Answer the following questions and include them in your word processing document:
1. Explain why you assigned the variables in that way (x-axis and y-axis).
- The variables were assigned in that way because arm span is expected to be the independent variable affecting the dependent variable, which is height.
2. Write the equation of the line of best fit using the slope-intercept formula y = mx + b. Show all your work.
- Use the slope and y-intercept values you obtained from Part Three, Question 2, to plug into the equation y = mx + b and write the complete equation.
3. Explain what the slope and y-intercept represent.
- The slope represents the rate of change in height for each unit change in arm span. A positive slope indicates that as arm span increases, height also increases.
- The y-intercept represents the predicted value of height when arm span is zero. It signifies the height of a person with no arm span.
4. Test the residuals of two other points to determine how well the line of best fit models the data.
- Calculate the residual for each of the two points by subtracting the predicted height (based on the line of best fit equation) from the actual height. Compare the residuals to assess how well the line of best fit fits the data.
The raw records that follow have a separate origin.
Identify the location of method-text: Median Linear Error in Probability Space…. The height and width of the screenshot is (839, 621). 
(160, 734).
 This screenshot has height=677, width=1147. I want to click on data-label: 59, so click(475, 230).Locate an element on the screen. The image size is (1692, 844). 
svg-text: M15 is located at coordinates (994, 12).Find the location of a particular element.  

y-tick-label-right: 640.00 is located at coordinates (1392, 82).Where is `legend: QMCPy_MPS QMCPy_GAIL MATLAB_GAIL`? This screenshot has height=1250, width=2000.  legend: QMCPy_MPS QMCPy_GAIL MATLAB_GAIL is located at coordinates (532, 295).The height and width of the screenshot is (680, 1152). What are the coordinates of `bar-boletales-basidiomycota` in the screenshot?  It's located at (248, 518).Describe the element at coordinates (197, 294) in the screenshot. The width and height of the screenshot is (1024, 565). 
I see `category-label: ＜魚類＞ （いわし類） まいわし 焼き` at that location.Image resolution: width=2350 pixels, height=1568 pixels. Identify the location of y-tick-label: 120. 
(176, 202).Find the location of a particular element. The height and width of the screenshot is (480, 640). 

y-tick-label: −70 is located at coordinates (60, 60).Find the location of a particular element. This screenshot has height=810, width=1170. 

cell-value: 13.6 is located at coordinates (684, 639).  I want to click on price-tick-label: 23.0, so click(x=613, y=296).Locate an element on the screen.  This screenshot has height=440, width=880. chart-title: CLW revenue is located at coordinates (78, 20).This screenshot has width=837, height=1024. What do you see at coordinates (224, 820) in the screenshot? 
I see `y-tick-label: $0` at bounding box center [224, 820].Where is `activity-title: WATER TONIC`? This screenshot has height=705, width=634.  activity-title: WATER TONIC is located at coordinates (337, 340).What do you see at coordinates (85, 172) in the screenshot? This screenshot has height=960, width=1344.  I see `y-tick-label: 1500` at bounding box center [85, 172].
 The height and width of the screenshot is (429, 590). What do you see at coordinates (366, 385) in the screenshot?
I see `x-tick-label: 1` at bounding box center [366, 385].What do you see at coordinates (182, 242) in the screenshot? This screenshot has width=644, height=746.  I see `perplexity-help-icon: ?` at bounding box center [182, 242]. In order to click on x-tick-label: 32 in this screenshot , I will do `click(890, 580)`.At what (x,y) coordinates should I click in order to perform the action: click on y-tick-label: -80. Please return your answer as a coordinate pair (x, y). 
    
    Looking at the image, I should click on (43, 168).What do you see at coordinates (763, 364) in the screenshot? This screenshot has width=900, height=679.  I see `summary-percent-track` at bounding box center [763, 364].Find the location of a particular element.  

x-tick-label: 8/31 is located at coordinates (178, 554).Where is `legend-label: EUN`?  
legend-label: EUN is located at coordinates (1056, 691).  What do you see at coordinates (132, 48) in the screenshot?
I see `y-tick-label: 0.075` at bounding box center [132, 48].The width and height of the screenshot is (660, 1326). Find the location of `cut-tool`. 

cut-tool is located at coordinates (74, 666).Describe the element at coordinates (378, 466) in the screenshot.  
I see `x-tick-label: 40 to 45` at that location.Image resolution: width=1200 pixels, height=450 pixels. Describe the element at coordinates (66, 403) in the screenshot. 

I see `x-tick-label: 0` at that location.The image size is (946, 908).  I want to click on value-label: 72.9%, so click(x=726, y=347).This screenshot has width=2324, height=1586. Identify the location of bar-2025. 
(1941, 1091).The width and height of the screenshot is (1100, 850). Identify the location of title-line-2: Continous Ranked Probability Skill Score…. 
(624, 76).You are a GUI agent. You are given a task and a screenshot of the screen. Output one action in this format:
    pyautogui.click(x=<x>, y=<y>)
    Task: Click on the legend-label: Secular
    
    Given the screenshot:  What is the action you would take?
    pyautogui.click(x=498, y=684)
Smaller residuals indicate a better fit.
5. Use the line of best fit to describe the data correlation.
- Based on the line of best fit, describe the relationship between arm span and height. Is it a positive or negative correlation? How strong is the correlation based on the slope?
6. Approximate the height of a person whose arm span is 66 inches using the line of best fit.
- Plug the arm span value of 66 inches into the equation of the line of best fit and solve for the corresponding height.
7. Determine the arm span of a person who is 74 inches tall using the line of best fit.
- Plug the height value of 74 inches into the equation of the line of best fit and solve for the corresponding arm span.